Not so exactly Chartley. Not alone the future, but the present also, had its darkness for him. He knew not her exact situation; he knew not whether the ceremonies of the church--often in those days performed between mere children, and looked upon, when once performed, as a sacrament, merely requiring an after benediction to be full and complete--had or had not taken place between her and Lord Fulmer. His reason might teach him that such espousals, where neither the heart nor the judgment were consulted, were in themselves wicked and dangerous; but his mind had not yet reached the point of considering them quite invalid. He had been brought up as a strict Roman Catholic. It was the only religion tolerated in his native land; and, although he could not but see that gross corruptions had crept into the church to which he belonged, and that many of the grossest of those corruptions had been made the foundation of dogmas even more dangerous than themselves, yet, not having met with any of the followers of Wickliffe, he had never heard the heresies, the idolatries, or the usurpations of the Roman church fully exposed--nor indeed attacked--till passing through Bohemia, in his return from the East, he had met with some of the disciples of Huss at a small road-side inn. The conversation had been free; for, far from large towns, the doctrines which the council of Constance could not suppress were more boldly spoken; and Chartley heard words which shook his faith in the infallibility of Rome, and made him, determine to inquire and judge for himself at an after period. He had not yet inquired, however; and, even while he gave way to the impulses of the heart, he felt doubtful, fearful of his own conduct. Had such not been the case, the passion in his breast would have found open and undisguised utterance. Dangers and difficulties he would have set at nought; impediments he would have overleaped, with the knowledge that he was loved in return. But now he doubted, as I have said, hesitated, suffered his love to be seen, rather than declared it openly.

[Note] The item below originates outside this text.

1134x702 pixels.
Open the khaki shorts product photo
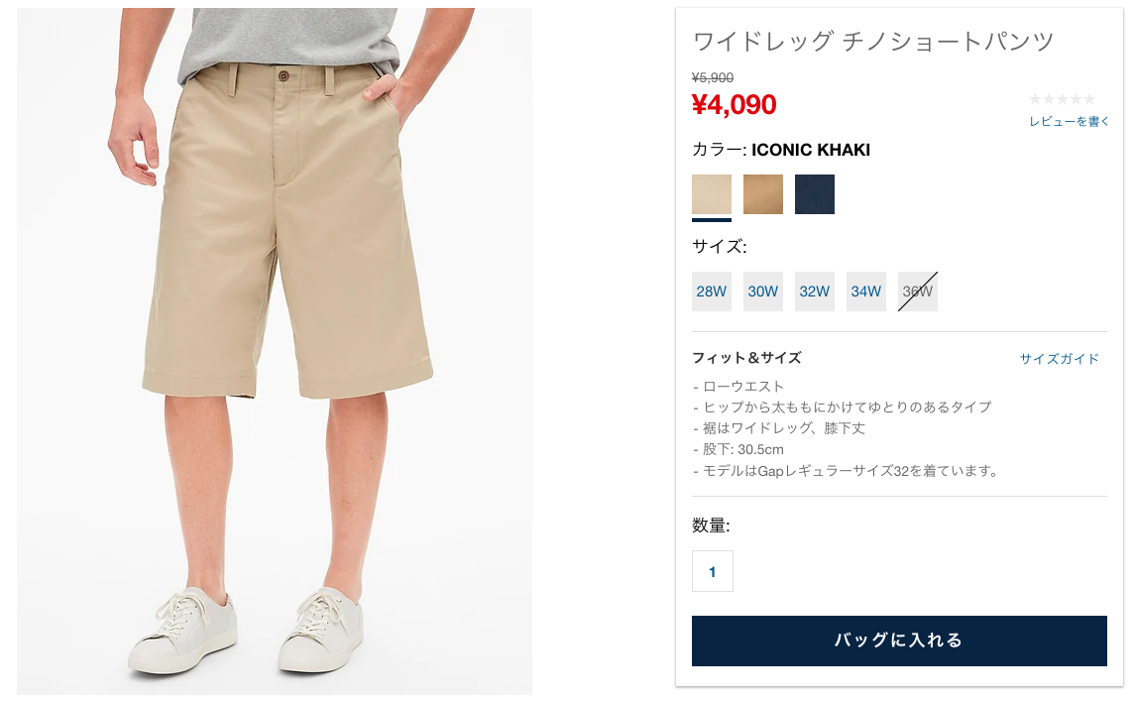point(275,351)
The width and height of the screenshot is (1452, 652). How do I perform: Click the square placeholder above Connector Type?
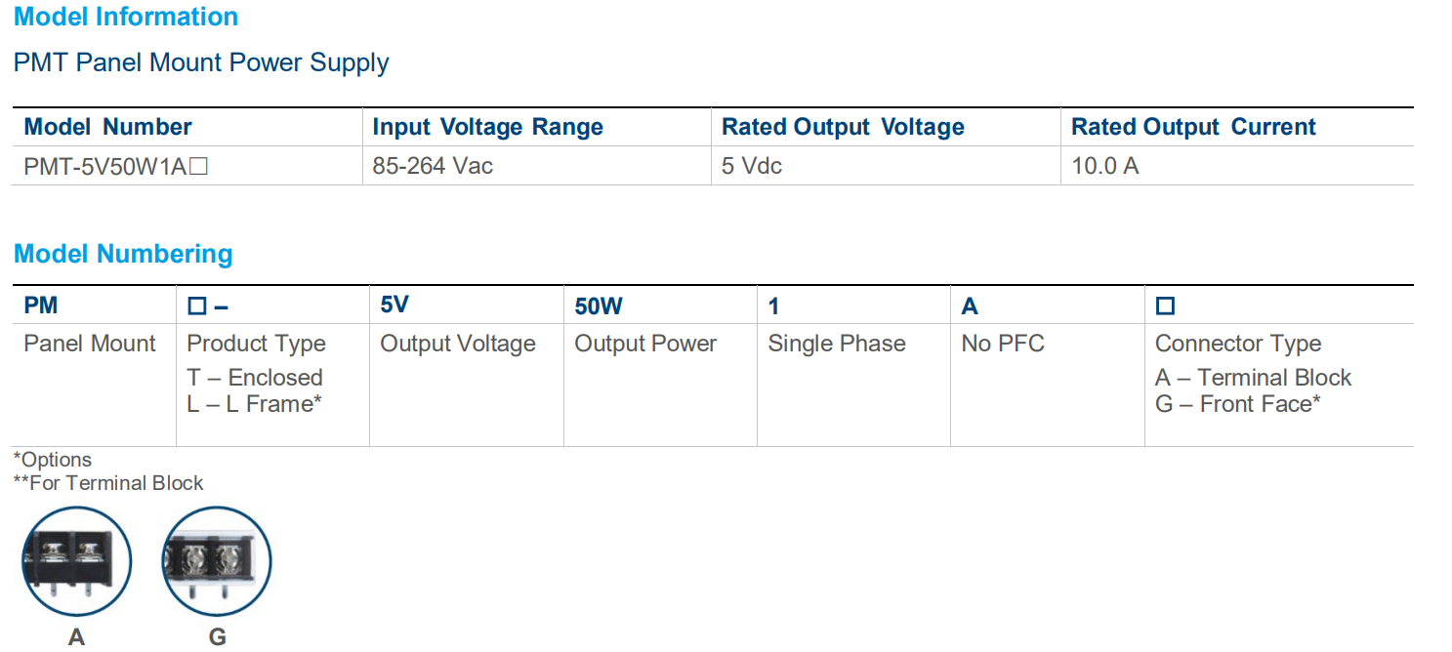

The abbess sat embroidering at one end of the hall, while Iola and Chartley stood together in the oriel window at the other; and Sir William Arden, with the right knee thrown across the left, and his head bent, pored over the miniatures in a richly illuminated manuscript of Monstrelet, lifting his eyes from time to time, with a thoughtful look, towards Chartley and Iola, and thinking, if the truth must be told, that Constance was somewhat long absent. The glow of the evening sun, poured full through the window at which the lovers were standing, concentrated upon them by the stone work; and, both so beautiful and full of grace, they looked in that haze of golden beams like the old pictures of saints in glory. Just at that moment Constance entered the hall with a light step, and a more cheerful look than usual. She too had been reading; and she had found what she sought, truth--truth, which came home to her own heart, and dispelled every doubt and shadow within it. She looked up at the window, as she crossed the hall, and said, in a low sweet voice:

"What a fair evening! The sunset must look beautiful from the ramparts."

"So it must!" exclaimed Iola. "Let us go out and enjoy it. Will you come, dear lady mother?" she added, raising her voice to reach the ear of the abbess.